ASSIGNMENT >> Nothing but the lines from the one with "You are a computer-use agent. The" through the end of the data should be set down, each exactly as written, and no picture should be included.

--- TASK MATERIAL ---

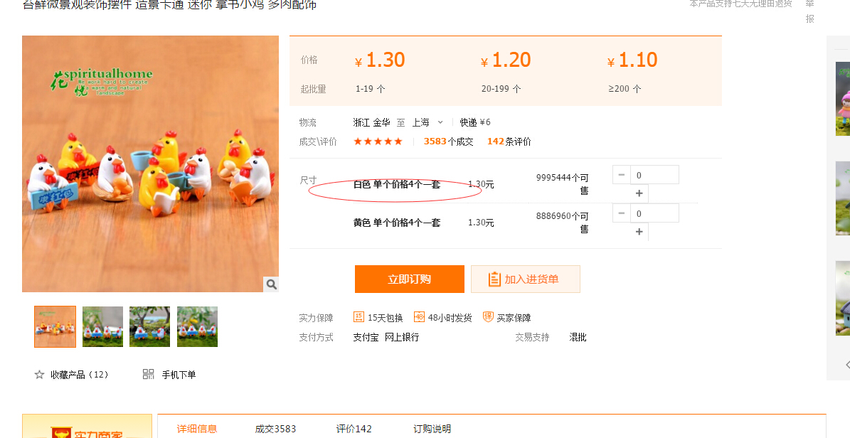Open the 订购说明 tab
This screenshot has height=438, width=850.
click(432, 429)
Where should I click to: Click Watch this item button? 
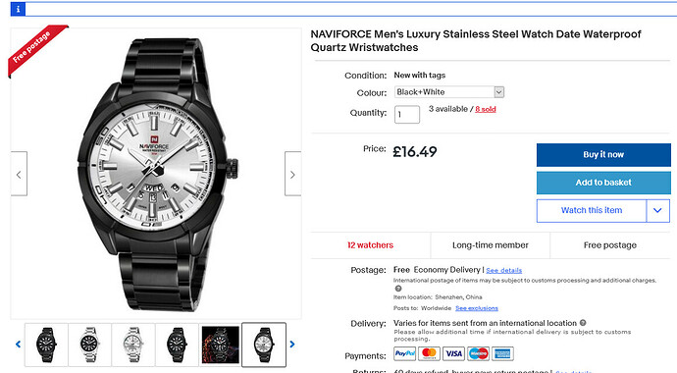click(x=592, y=211)
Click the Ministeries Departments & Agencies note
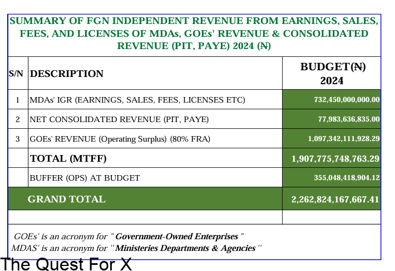 click(x=136, y=248)
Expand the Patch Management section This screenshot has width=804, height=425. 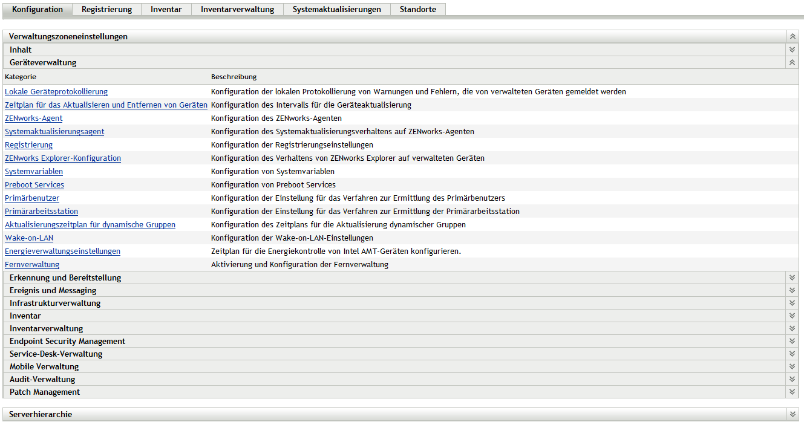point(792,392)
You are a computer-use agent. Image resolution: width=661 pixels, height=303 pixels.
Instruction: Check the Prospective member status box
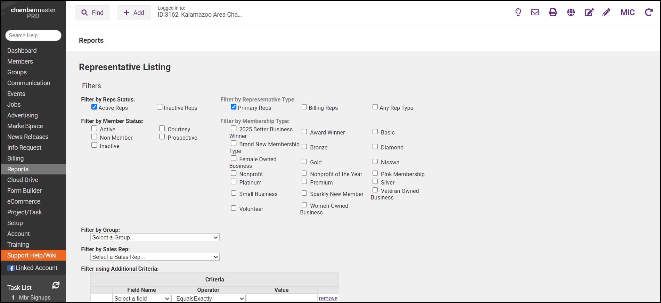click(162, 137)
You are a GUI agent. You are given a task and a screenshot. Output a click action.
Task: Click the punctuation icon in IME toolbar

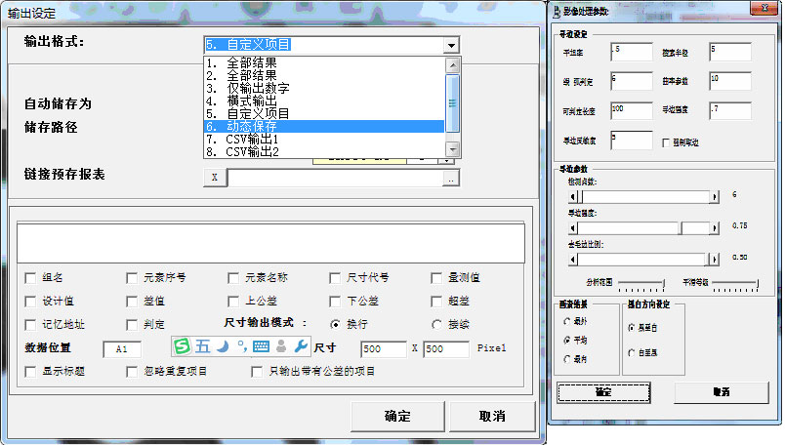point(241,347)
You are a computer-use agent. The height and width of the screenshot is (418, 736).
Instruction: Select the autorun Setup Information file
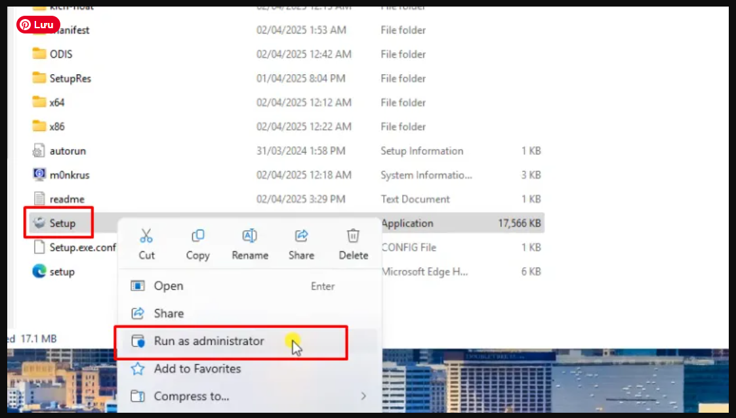point(68,150)
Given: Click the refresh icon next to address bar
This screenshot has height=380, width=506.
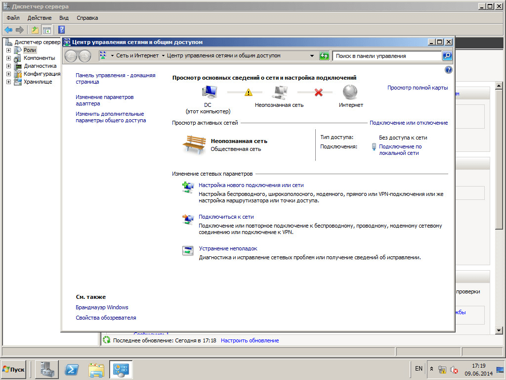Looking at the screenshot, I should pos(324,56).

---

ANSWER FOR THIS EXERCISE >>
You are a computer-use agent. The height and width of the screenshot is (418, 736).
Instruction: Select the autorun Setup Information file
point(68,150)
Given: Click the refresh icon next to address bar
This screenshot has height=380, width=506.
Looking at the screenshot, I should pos(324,56).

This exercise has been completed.